Gun show draws crowd
February 2, 2011
Collector and trader Levi Tarr aimed to find the right rifle for his collection at the gun show exhibit at the NEMO Fairgrounds on Jan. 29, and he hit the bull's-eye. Tarr found a rare Springfield Trapdoor Rifle .50-70, which might have been made as early as 1866.
Tarr said he has been collecting and trading locally for 15 years. After 32 years of service in the Navy, he said he retired and really got into this hobby. Tarr said he has picked up a lot of information throughout the years about a variety of different firearms.
"You pick a rifle and I can tell you the history and the wars it fought in," Tarr said. "I'm kind of a military historian, but it's just a hobby for me."
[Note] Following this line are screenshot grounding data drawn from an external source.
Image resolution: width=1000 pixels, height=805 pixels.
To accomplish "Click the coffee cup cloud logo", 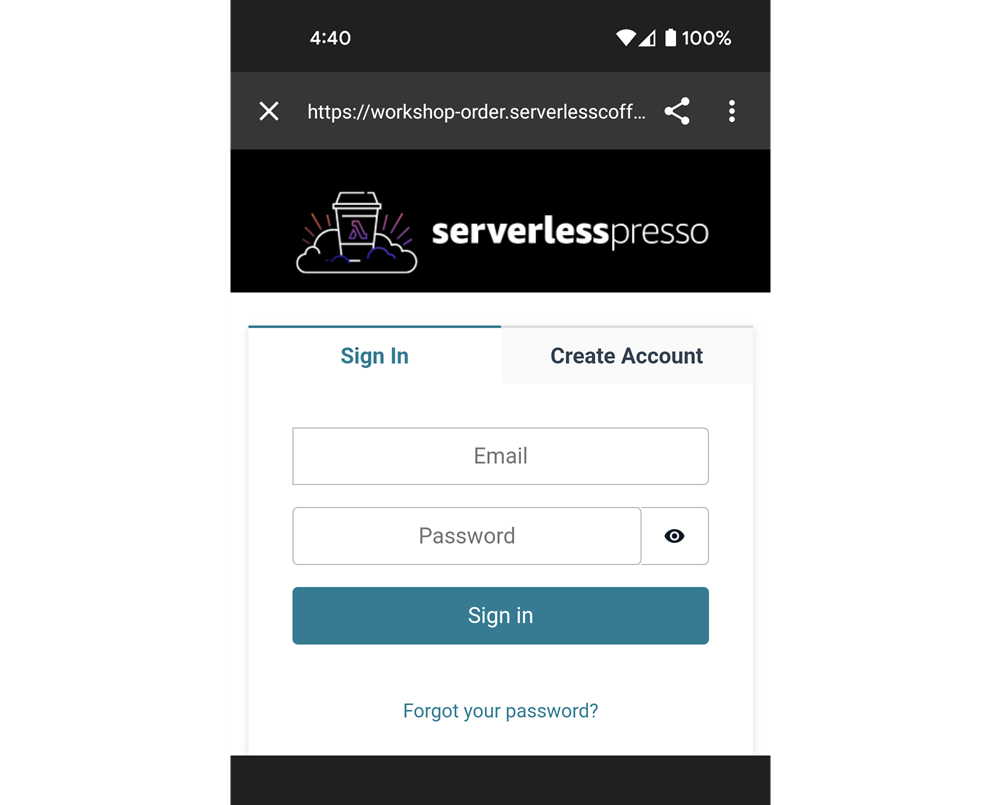I will tap(357, 232).
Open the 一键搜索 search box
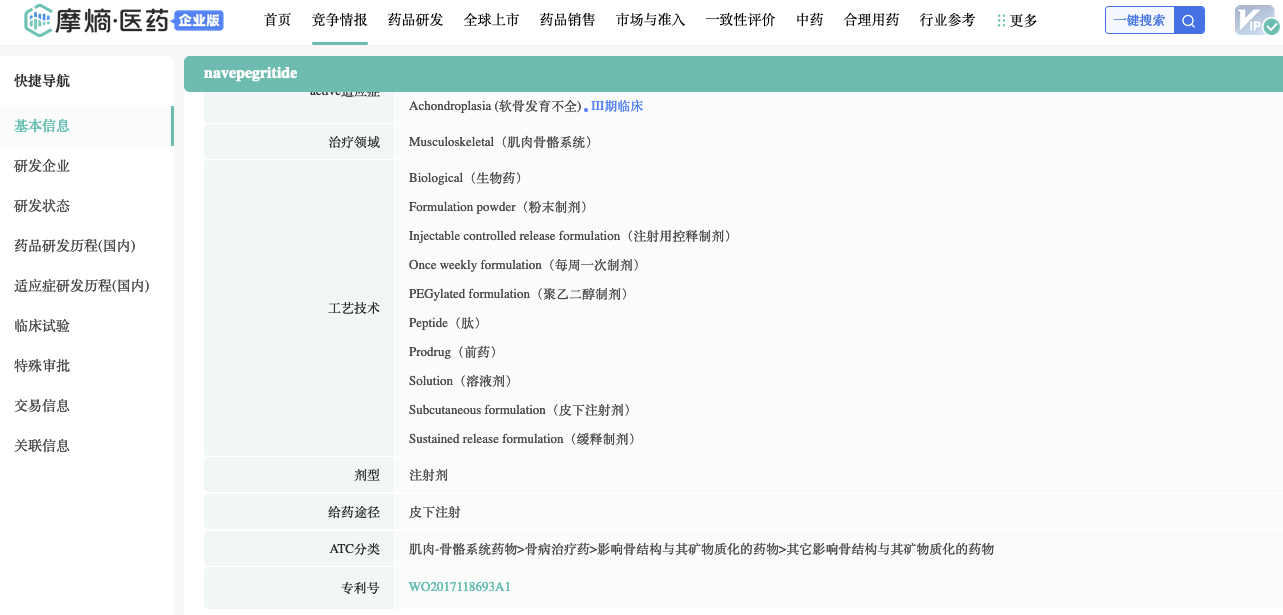1283x615 pixels. (1139, 21)
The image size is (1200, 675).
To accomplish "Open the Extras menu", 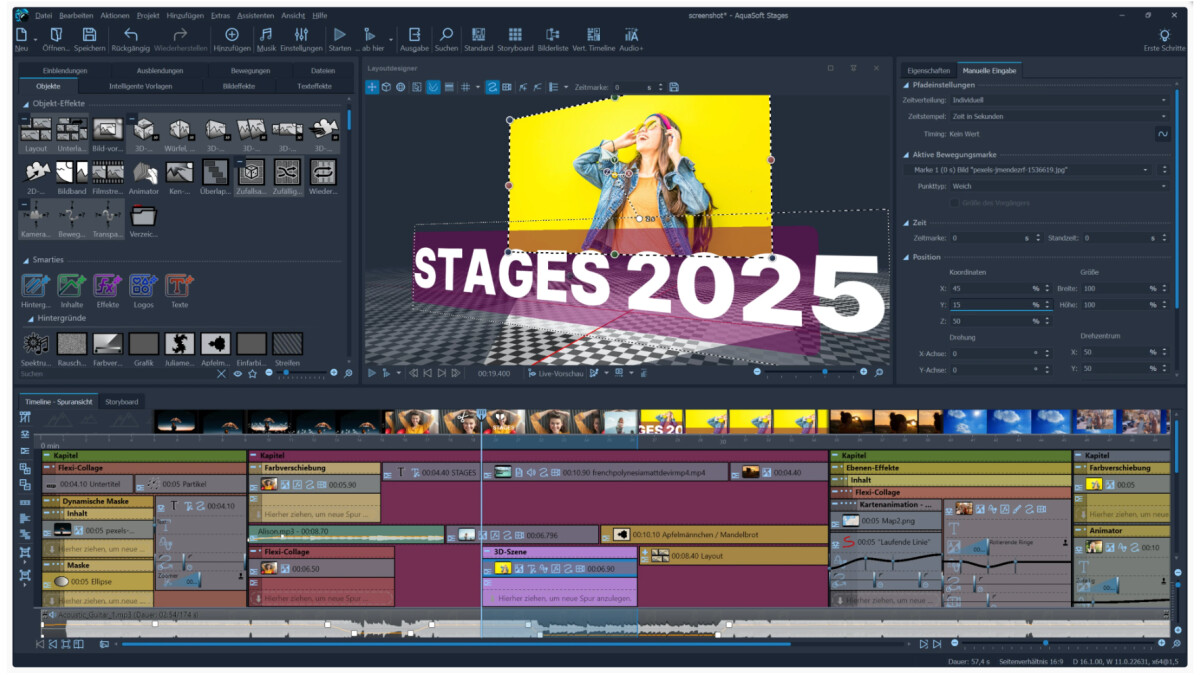I will (x=220, y=16).
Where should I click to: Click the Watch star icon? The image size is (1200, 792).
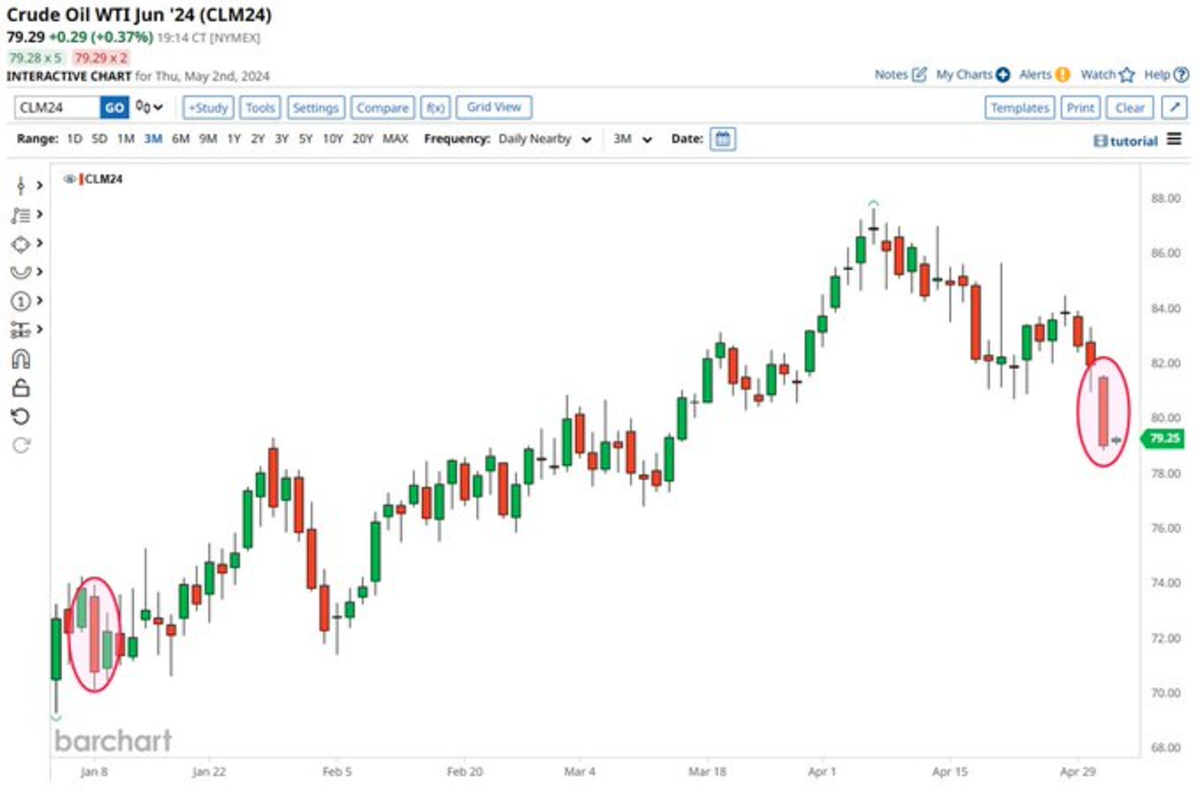[1127, 75]
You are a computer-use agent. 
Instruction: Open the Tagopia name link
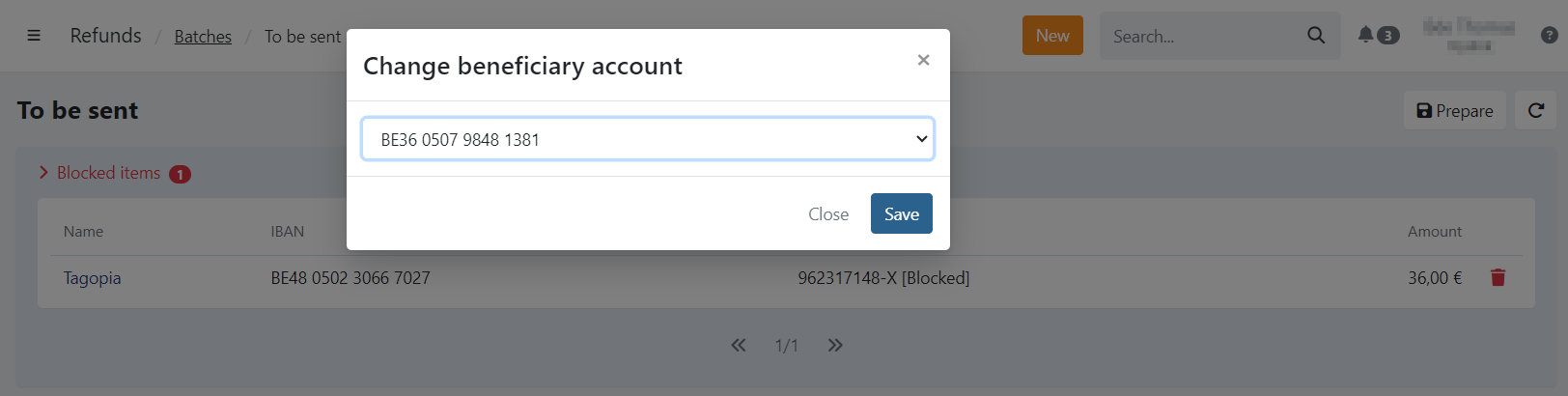[93, 278]
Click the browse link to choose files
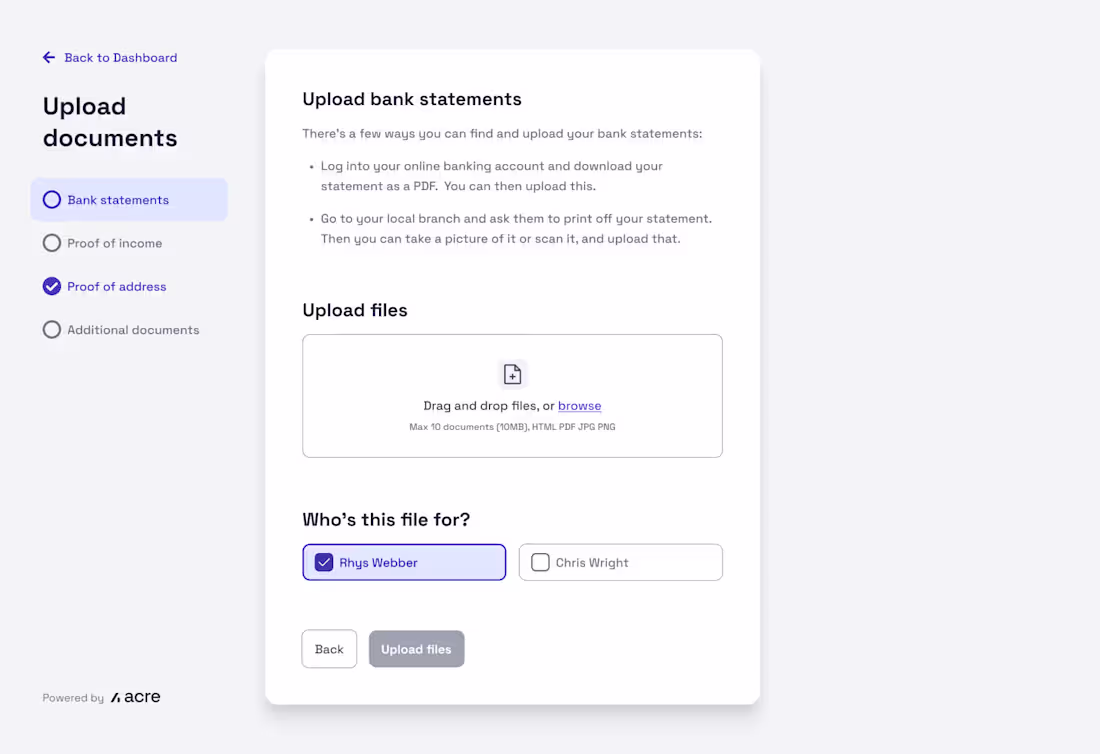The height and width of the screenshot is (754, 1100). tap(580, 406)
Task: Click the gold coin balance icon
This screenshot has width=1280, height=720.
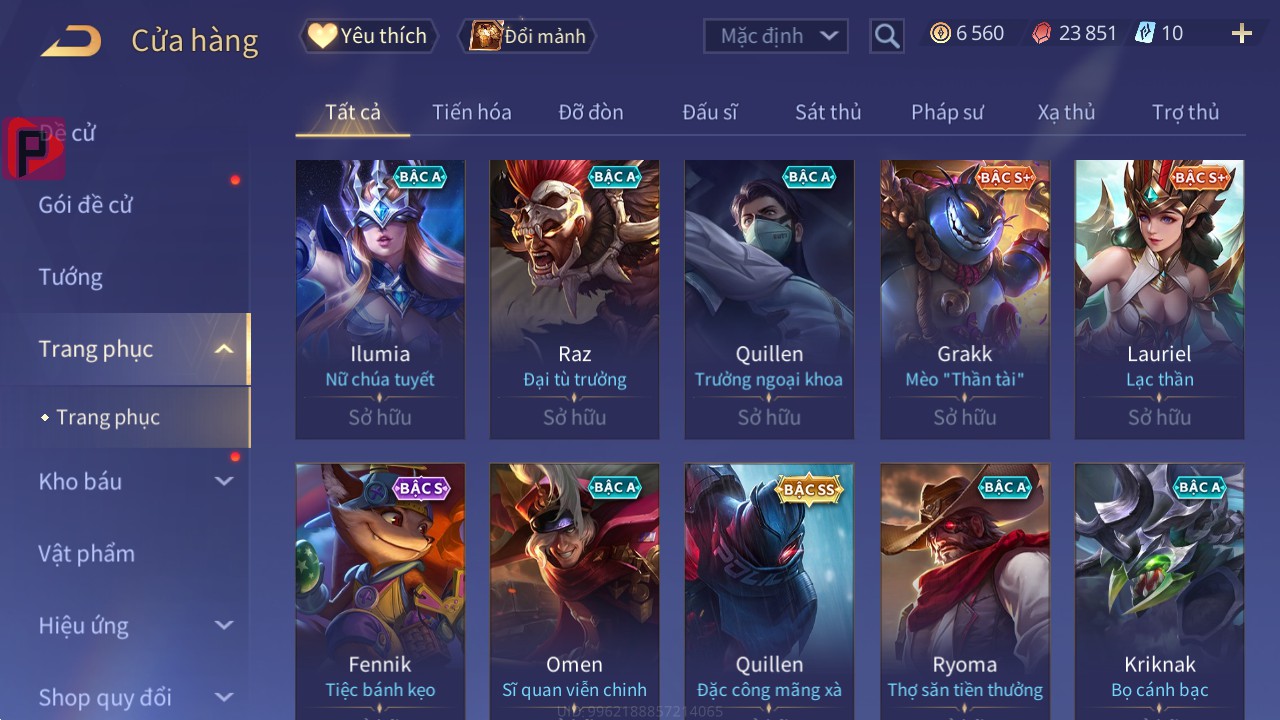Action: 940,33
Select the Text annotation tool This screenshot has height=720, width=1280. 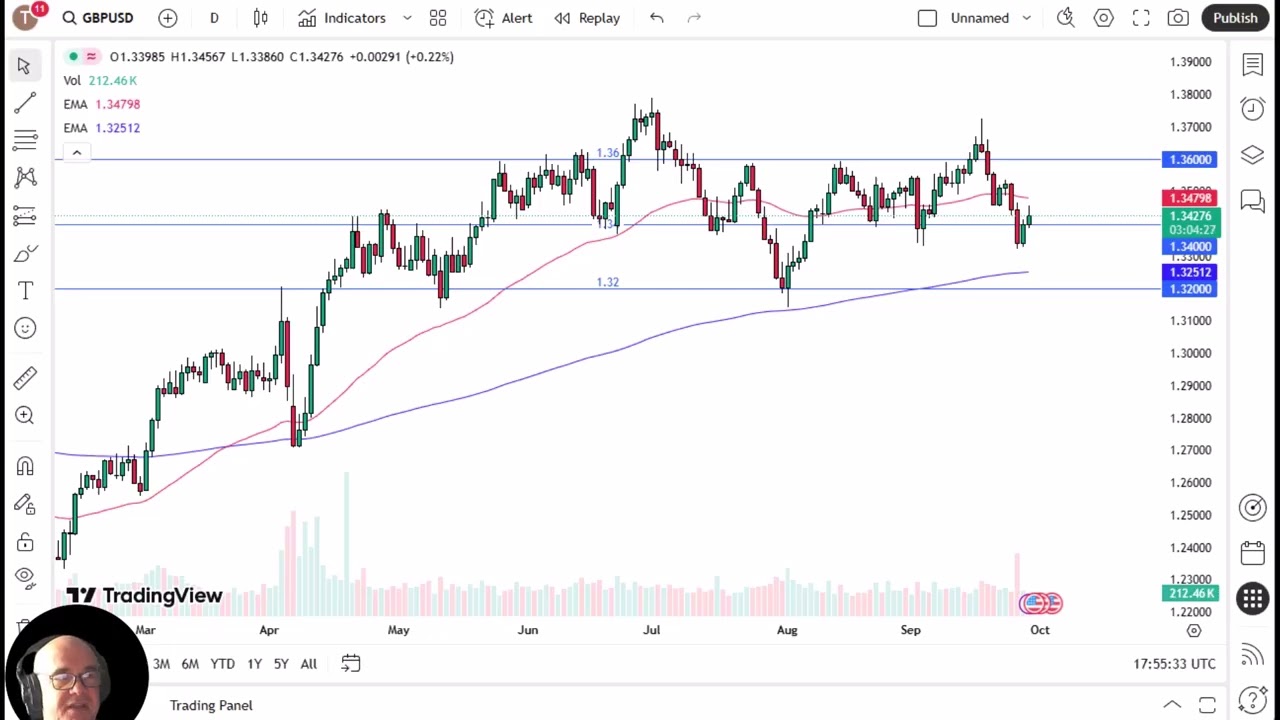pyautogui.click(x=25, y=290)
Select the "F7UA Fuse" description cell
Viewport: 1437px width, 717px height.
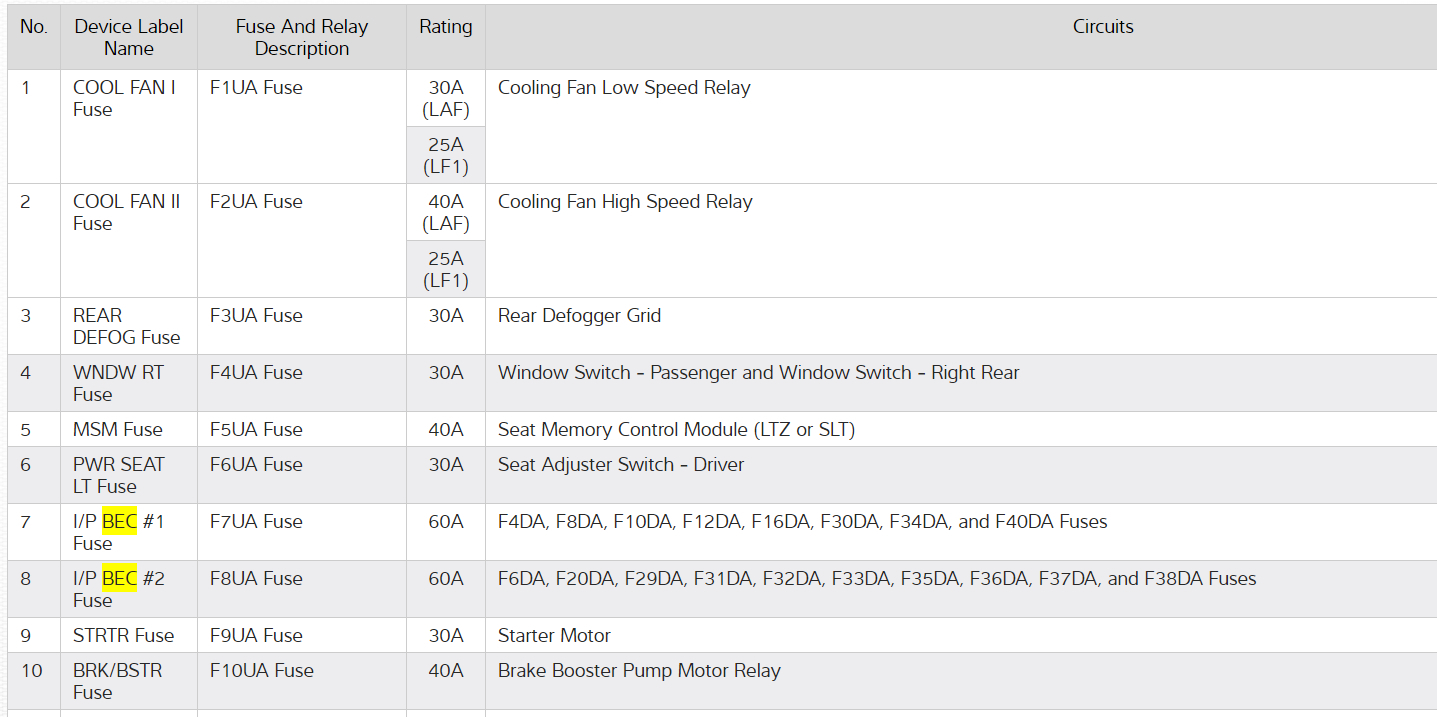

Other customers searched the vendor tables for their next recreation gun, collector's item, knife and other accessories. Stories circulated about finding hidden treasures, making and finding deals and defending their right as U.S. citizens to possess a firearm.
Vendor Bob Hofmeister of Xtreme Outdoors hobby shop in Hermann, Mo., said he and his co-workers were there to promote the store. Hofmeister said the firearms they brought to the show were store inventory and he hopes that will bring customers to his store.
Hofmeister said that recently the biggest sellers have been concealable hand guns. People cannot carry a concealed firearm without a permit to do so or without a concealed carry endorsement, according to Missouri gun laws. However, they can have possession of one in their "dwelling, while hunting or while traveling in a continuous journey through the state," according to information from the National Rifle Association - Institute for Legislative Action.
Hofmeister said there are strict regulations to deal with when selling firearms from a company. He said buyers do not need to have a license to own a firearm, but they need identification and a clean background check.
Individual sales are different, Hofmeister said. He warns against individuals' sales because there usually are no transfer of ownership documents. He said it is important to know who you sell firearms to and have proof in case a situation arises that traces ownership back to the seller.
Companies have more protection in the sales business because the Bureau of Alcohol, Tobacco, Firearms and Explosives runs the background checks and approves, delays or denies the sale of the firearm to an individual. Hofmeister said in cases of delay at gun shows, the individual might not get to purchase the item, depending on the length of the delay.